Patients across all demographics are leaning toward easily accessible, convenient healthcare systems and starting to warm to things like telehealth and digital offerings. Meanwhile, advances in technology are happening at a rapid clip, changing the way healthcare providers now practice medicine and casting uncertainty on how it will be done in the future.
“We really don’t know what these buildings are going to be and look like 10 years from now,” Gilbane Building Co. Vice President Peter Mulcahey said at Bisnow’s National Healthcare East event Wednesday.
“I think, if we all sat here 10 years ago and said, ‘Most of the medicine we want to deliver is through iPad interface and we only want to do critical services within four walls’ …. the reality hadn’t quite set in, otherwise we would have been prepared for where we are right now.”
Medical facility designers could be forgiven for their lack of foresight: The iPad was only announced eight years ago, and back then there were broad questions about whether Steve Jobs' latest invention had any practical use at all.
As healthcare delivery evolves and more outpatient facilities are developed, Mulcahey said, there needs to be a focus on making sure structures are built to allow for flexibility down the road.
That may mean including more square footage in new or redesigned buildings, he said, to make way for repurposing as needed.
Others said changes to the way hospital services are provided are looming. Just as retail has morphed from physical stores to online, developments in technology will increasingly take healthcare into people’s homes.
“For those whose livelihoods depend on bricks-and-mortar of hospitals, sorry to disappoint you, but the hospital room of the future is likely to be the bedrooms of people across the country,” Partners Continuing Care and Spaulding Rehabilitation Network President David Storto said. “Imagine, for those of you who remember, [1970s TV doctor] Marcus Welby with all the technology that is available today."
Panelists said treating patients remotely is fast becoming a key element to healthcare. Children’s National Health System in D.C. has been working in telemedicine for two decades, for example, and New York-Presbyterian is one of the largest telehealth providers in the country, according to Chief Strategy Officer Emme Deland.

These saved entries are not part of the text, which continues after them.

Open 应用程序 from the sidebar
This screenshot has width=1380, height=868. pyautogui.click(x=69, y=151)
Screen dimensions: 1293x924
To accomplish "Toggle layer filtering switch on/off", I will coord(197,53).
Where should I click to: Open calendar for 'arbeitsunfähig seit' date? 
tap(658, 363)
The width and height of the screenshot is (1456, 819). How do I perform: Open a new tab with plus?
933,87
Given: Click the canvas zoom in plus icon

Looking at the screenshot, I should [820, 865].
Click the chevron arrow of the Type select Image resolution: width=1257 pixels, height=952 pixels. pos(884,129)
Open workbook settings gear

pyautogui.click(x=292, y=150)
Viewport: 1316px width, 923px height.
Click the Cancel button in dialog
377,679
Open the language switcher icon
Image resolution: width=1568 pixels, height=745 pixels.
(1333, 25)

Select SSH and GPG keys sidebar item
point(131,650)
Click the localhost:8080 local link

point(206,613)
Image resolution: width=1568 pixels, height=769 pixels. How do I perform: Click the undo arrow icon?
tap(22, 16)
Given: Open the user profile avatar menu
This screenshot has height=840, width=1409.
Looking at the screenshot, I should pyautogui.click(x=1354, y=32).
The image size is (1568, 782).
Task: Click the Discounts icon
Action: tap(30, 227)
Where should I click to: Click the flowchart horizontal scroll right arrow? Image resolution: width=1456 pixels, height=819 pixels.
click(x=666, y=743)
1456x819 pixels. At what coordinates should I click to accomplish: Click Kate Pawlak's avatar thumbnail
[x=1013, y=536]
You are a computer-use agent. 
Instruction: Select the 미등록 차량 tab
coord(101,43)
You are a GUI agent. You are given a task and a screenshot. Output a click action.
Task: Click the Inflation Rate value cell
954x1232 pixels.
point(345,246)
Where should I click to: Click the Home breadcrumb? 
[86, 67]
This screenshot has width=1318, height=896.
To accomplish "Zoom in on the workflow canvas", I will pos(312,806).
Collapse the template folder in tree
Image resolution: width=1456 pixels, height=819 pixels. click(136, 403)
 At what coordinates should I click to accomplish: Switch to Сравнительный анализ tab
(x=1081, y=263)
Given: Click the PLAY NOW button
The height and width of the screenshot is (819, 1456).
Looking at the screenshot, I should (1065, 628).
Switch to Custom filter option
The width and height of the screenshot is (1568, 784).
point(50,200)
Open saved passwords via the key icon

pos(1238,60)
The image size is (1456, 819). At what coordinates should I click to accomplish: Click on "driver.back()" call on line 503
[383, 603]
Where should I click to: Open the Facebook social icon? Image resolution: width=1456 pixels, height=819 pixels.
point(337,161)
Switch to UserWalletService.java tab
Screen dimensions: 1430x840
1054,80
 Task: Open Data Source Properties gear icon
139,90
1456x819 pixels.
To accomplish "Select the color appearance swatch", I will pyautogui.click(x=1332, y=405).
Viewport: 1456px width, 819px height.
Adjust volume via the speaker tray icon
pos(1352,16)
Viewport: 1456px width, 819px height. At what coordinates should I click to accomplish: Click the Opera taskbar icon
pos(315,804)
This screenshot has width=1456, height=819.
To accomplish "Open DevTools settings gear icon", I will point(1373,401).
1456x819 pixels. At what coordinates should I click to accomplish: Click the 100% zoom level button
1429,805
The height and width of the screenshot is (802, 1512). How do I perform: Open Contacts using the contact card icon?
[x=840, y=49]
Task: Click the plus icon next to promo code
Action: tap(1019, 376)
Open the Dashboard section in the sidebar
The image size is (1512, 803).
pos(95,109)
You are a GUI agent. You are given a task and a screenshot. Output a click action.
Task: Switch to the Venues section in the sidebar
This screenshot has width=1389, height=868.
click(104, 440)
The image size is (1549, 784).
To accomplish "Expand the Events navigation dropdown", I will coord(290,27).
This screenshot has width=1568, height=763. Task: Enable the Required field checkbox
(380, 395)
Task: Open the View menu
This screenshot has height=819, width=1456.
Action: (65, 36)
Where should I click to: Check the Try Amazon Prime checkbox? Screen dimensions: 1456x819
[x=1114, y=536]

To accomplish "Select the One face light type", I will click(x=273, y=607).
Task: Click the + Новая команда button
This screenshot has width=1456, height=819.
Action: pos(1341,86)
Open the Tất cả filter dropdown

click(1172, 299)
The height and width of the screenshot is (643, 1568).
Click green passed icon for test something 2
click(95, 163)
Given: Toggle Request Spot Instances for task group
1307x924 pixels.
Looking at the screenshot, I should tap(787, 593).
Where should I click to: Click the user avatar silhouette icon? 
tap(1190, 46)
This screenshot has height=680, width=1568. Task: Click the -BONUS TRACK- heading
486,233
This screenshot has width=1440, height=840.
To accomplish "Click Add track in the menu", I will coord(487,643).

Still, Deland said, even though telehealth is crucial to supporting patients, the healthcare industry needs to start preparing inpatient facilities for the aging population.
“We’ve done an analysis of what is going to happen over the next 10 years,” Deland told the audience. “If you take into consideration the technology and the population … We will see a slight decrease in the number of discharges, but we will see an increase in the number of patient days because people will be sicker and hospitalized. So we do need to have our inpatient facility [and] we do need to figure out our additional intensive care space.”
These changes are all playing out in healthcare providers' search for locations, and the type of space they choose.
“You are seeing [a] greater number of practitioners in one space, more one-stop shops, so providing many services under one roof,” said broker Paul Wexler, the head of the Wexler Healthcare Properties Team at Corcoran, who added easy-to-access locations are in high demand.
He and his team recently arranged for a 17K SF outpatient center to go into a former movie theater at 1210 Second Ave. and for a 5K SF obstetrician and gynecologist clinic at 260 East 62nd St., he said.
“As much as retailers are trying to create that experience … healthcare providers are recognizing the same need to create the same experience," he said. "Everything from the fast and efficient way they move people through the office to the overall experience of checking in and out.”
Mount Sinai Health Real Estate Division Vice President Tom Ahn agreed that type of one-stop shopping option — where you can see a primary care doctor, have blood drawn and get an MRI done in one place — is a major part of his hospital’s expansion.
Earlier this year, Mount Sinai announced a plan to build an 18K SF health center at 55 Hudson Yards, which will serve the companies with offices at the megaproject and the residents who live in the high-end condominiums and rentals there. Ahn said that location will be unique in that it will be a “concierge” health service, which is a path many providers are now taking.
Ultimately, he said, it is about standing out to patients and consumers.
“If we are not convenient and in a good location, providing all those services, we aren’t going to be competitive,” he said. “So that’s an important piece of our strategy, and that’s an important part of a lot of institutions’ strategy right now.”
While carving out that strategy, both in terms of location and service, in the shifting healthcare environment is imperative, panelists said patients will still seek out doctors and practitioners they feel they can trust.
“So [healthcare] is going to be less physical and more digital … A 25-year-old should be using 90% of his healthcare digitally… [for a] 45-year-old that will change, a 65-year-old will use 50% digital,” CityMD CEO Dr. Richard Park said. “AI, technology, that's all important and needed. But humanity — that is the missing piece of healthcare.”